Figure 4: Example of the frequency domain of topography.
The primary failure of this approach is that most topography is dominated by very low frequencies (high periods), meaning that topography is inherently flat, which makes clear identification of small landslide features impossible. Future work filtering the frequency domain will be necessary before any conclusions may be drawn from this approach.
Significance
The significance of this work has two major aspects:
- Land managers and the public benefit from landslide maps because they show the cost of building in certain locations.
- The statistical framework can provide a better way to threshold continuous natural data to improve consistency in the implementation of landslide mapping procedures.
The two aspects come together in that the consistent production of landslide maps will yield products that are easier to interpret. Improved interpretation of the maps will hopefully influence future construction and mitigation for existing infrastructure.
Course Learning
The primary research-oriented lessons learned during this course are:
- Combinations of software programs are often necessary to efficiently complete a task. While some software may have almost infinite capabilities, the time needed to implement some approaches may favor the use of other software.
- Most programming languages have significant libraries of code that are already written. While an individual may have the ability to write code to perform a task, unnecessary time is spent rewriting what someone else has already done. Often, that same time can be used to explore additional opportunities that may lead to innovative ideas.

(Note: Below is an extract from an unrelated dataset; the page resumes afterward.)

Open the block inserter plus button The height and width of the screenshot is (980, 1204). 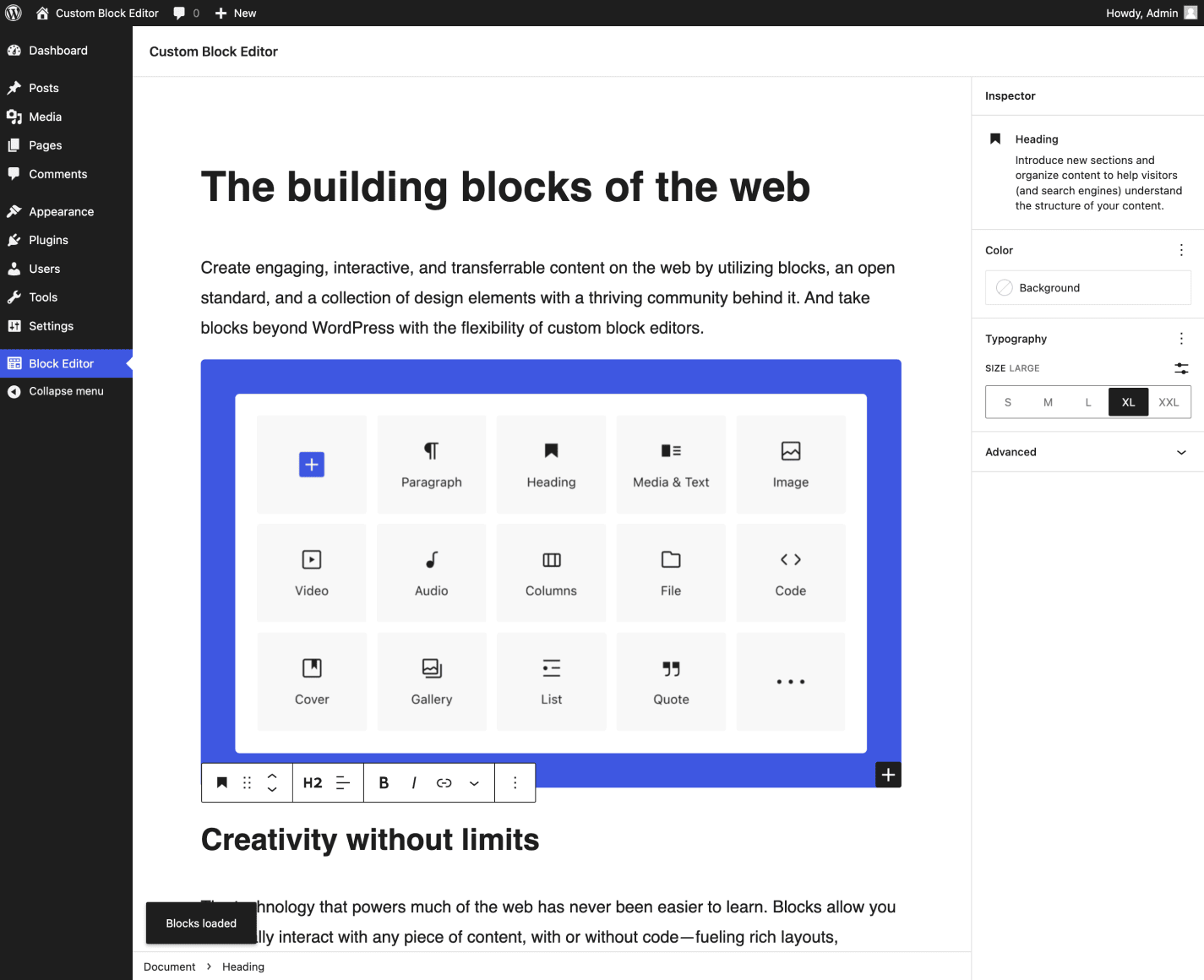[887, 774]
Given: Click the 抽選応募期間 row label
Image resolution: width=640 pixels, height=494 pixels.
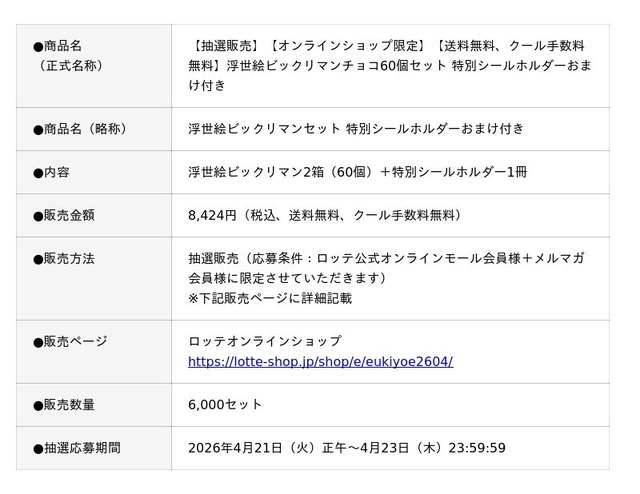Looking at the screenshot, I should pos(82,448).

From these two lessons it should be evident that I value efficiency. The breadth of my problem is great and what I was able to accomplish during this course is only a small piece of the problem (see Figure 2). On top of only scratching the surface of my problem, many of my efforts also ended without meaningful results. Despite these failures, several approaches that I first thought would not apply to my work, surprised me. For this reason my greatest lesson learned is that it is important to try many different approaches to the same problem; some may work and some may not. Improved efficiency simply makes it possible to implement more analyses.
Statistical Learning
Of the activities performed during this course, the hot spot analysis and kriging were univariate analyses. Based on these two analyses, below are several advantages and limitations to univariate statistical approaches.
- Relatively easy to apply (in terms of time required and interpretation of results)
- May reveal patterns that are not obvious, which is most evident in the results of my hot spot analysis.
- Require large sample sizes, which is also most evident in the results of my hot spot analysis.
- Kriging was particularly sensitive to geographic outliers.
- Sensitive to the spatial distribution of sampling sites. Geographic biases, such as the selection of only landslides along roadways in my hot spot analysis, may produce deceptive results. I would not trust isolated sampling sites.
- One variable is not capable of modeling many processes.
Other statistical approaches performed during this course involved transformations that brought data into unfamiliar states. Both the fourier frequency domain and principal component loadings are abstract notions can only be interpreted with specific knowledge.